(Saved data entries)
+---+

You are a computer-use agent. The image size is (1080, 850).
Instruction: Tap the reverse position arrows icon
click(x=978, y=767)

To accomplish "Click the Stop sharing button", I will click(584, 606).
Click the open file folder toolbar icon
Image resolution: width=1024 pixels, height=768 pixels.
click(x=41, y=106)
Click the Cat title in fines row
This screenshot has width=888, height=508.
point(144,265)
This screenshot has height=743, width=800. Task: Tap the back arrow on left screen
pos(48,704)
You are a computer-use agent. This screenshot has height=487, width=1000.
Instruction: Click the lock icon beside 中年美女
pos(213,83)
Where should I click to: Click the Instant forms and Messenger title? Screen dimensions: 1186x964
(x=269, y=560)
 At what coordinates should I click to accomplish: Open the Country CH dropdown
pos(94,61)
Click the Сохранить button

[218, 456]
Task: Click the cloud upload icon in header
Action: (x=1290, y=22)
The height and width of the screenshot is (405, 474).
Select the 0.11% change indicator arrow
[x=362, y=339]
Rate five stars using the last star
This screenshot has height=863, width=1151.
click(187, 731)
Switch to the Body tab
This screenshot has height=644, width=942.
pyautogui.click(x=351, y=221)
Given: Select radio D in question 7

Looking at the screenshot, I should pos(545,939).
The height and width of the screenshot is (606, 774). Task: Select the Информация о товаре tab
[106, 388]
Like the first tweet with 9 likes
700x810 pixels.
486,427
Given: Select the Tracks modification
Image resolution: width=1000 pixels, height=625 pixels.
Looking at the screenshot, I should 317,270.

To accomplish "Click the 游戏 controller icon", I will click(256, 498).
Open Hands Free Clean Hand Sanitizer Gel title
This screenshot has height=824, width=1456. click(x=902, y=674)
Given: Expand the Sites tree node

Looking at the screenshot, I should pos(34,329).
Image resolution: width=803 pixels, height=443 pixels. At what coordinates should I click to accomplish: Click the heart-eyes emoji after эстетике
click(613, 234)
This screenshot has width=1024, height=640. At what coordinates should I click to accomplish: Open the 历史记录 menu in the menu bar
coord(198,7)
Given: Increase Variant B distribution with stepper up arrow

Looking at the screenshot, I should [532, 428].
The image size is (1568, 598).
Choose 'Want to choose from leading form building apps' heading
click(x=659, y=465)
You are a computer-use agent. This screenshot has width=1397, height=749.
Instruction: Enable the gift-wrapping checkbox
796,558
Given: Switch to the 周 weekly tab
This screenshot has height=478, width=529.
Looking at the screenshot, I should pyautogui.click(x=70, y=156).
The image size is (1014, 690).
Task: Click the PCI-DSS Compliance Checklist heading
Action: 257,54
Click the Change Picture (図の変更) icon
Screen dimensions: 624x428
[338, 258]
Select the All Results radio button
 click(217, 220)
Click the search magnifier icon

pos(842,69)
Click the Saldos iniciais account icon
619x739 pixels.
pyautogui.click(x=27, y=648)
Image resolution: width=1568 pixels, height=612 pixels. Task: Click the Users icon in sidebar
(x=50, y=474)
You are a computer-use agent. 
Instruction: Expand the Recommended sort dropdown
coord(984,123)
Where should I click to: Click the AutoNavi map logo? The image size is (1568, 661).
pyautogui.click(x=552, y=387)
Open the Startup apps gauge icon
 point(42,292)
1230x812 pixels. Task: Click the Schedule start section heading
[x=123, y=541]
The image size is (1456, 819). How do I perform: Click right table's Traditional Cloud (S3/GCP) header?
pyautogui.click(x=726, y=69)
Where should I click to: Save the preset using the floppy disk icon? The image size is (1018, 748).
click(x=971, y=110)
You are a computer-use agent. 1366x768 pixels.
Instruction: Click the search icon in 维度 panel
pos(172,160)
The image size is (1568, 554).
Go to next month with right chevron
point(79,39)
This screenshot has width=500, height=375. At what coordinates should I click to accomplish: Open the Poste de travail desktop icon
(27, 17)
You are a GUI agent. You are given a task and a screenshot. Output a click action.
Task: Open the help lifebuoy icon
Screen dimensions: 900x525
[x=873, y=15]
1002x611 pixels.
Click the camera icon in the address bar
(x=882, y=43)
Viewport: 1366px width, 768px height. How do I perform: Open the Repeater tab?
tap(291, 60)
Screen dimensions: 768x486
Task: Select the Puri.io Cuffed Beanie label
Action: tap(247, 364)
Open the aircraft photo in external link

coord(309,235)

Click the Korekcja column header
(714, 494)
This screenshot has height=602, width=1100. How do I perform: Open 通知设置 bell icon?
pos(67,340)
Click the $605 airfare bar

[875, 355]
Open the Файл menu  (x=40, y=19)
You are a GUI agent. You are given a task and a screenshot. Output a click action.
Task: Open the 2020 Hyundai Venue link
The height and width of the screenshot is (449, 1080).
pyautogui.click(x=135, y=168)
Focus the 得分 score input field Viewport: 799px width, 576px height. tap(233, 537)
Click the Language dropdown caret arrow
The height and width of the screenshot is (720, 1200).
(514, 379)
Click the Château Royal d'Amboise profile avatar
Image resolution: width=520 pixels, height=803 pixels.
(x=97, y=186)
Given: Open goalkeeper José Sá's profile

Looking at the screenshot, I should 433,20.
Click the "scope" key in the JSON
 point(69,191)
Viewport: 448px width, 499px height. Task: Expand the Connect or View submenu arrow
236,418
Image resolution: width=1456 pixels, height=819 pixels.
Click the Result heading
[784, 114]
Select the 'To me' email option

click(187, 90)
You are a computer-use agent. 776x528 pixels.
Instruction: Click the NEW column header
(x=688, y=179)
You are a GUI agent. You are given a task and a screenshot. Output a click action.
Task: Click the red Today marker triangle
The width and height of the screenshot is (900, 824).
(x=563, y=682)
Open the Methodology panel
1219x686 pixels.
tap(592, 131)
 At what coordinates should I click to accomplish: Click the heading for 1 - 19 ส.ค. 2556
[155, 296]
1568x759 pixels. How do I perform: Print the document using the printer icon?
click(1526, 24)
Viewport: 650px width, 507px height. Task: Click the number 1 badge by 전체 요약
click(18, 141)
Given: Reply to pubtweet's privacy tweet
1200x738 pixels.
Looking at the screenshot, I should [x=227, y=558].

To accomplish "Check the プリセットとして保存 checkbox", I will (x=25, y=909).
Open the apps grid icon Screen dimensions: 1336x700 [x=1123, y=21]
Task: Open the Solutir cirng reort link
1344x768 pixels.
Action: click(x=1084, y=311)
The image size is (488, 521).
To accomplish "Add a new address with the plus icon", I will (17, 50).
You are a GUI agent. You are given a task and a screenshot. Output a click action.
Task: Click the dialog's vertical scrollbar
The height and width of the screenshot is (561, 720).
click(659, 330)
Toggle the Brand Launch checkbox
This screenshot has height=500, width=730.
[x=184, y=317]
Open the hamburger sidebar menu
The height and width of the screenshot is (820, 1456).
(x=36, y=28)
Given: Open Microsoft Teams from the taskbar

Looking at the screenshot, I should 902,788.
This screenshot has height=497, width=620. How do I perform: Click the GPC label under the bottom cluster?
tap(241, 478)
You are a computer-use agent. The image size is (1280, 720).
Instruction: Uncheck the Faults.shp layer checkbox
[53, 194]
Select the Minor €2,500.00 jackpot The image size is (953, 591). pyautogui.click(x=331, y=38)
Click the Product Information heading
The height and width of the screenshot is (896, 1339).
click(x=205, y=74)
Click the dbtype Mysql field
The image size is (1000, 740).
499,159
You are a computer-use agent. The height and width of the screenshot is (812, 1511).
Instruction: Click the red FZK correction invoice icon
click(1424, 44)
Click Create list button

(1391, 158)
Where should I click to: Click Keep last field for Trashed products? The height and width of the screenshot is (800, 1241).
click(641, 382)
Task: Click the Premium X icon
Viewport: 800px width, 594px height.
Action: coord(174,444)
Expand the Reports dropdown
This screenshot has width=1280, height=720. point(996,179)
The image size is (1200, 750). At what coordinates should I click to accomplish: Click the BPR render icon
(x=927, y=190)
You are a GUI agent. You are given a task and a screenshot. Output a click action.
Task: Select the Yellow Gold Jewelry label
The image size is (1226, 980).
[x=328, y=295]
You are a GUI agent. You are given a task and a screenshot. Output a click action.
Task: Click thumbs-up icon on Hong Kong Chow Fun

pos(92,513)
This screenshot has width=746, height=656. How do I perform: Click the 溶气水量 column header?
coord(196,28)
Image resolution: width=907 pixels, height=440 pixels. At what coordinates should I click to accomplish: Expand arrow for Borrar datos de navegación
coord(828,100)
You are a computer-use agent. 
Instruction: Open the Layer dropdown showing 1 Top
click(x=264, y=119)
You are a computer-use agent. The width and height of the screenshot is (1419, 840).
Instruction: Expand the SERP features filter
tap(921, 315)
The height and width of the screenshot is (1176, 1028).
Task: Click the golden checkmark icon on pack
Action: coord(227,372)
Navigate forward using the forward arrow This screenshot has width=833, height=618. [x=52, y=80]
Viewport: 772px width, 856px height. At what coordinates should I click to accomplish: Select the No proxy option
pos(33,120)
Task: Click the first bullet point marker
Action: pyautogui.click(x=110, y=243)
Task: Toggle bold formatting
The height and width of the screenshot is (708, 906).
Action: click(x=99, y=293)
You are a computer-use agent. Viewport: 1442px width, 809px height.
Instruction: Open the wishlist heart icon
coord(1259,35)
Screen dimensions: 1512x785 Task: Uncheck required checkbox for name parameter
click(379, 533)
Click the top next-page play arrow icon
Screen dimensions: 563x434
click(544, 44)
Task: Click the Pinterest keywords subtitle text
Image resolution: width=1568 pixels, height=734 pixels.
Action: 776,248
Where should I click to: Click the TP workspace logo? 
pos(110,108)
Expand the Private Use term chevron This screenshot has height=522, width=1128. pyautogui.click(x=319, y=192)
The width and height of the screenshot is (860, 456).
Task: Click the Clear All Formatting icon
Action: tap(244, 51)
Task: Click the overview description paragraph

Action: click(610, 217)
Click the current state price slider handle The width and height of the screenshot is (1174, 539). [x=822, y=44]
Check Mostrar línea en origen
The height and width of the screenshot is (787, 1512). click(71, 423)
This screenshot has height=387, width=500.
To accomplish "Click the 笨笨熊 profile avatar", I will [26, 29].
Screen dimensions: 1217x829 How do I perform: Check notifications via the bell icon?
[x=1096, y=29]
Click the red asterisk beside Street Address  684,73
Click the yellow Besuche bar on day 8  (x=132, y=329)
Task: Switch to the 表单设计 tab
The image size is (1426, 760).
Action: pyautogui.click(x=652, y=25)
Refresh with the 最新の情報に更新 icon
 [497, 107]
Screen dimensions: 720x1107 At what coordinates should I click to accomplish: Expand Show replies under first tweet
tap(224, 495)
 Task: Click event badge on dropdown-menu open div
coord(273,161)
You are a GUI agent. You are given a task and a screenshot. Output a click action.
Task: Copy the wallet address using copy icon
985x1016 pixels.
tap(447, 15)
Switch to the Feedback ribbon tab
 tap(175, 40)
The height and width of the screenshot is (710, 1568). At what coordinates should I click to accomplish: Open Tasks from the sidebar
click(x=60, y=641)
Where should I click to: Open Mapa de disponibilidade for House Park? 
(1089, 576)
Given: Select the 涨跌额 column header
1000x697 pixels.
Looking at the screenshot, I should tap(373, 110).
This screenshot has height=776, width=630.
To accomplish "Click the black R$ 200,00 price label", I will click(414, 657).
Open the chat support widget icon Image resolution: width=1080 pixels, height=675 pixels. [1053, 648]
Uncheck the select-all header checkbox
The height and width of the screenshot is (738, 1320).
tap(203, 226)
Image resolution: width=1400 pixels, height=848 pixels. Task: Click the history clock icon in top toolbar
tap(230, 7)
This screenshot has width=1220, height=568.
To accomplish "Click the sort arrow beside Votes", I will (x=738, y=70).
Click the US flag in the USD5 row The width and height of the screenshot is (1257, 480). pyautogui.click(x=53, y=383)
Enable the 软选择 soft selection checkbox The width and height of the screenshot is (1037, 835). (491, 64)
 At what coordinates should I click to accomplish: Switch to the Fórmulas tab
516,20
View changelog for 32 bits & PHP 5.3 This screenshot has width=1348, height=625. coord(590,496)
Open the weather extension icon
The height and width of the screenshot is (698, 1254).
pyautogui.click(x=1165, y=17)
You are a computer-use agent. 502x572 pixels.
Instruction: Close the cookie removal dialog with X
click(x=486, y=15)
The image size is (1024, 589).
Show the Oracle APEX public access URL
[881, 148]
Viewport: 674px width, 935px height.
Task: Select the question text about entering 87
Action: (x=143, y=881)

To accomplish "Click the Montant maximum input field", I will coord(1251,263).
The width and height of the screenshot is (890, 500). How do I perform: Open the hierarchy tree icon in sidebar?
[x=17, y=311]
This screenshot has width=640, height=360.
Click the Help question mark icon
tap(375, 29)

+---+

#### [Instructions for the task]
Tell how many lines of the data above contain the word "avatar", giving the number by itself.

#### [Response to the exercise]
2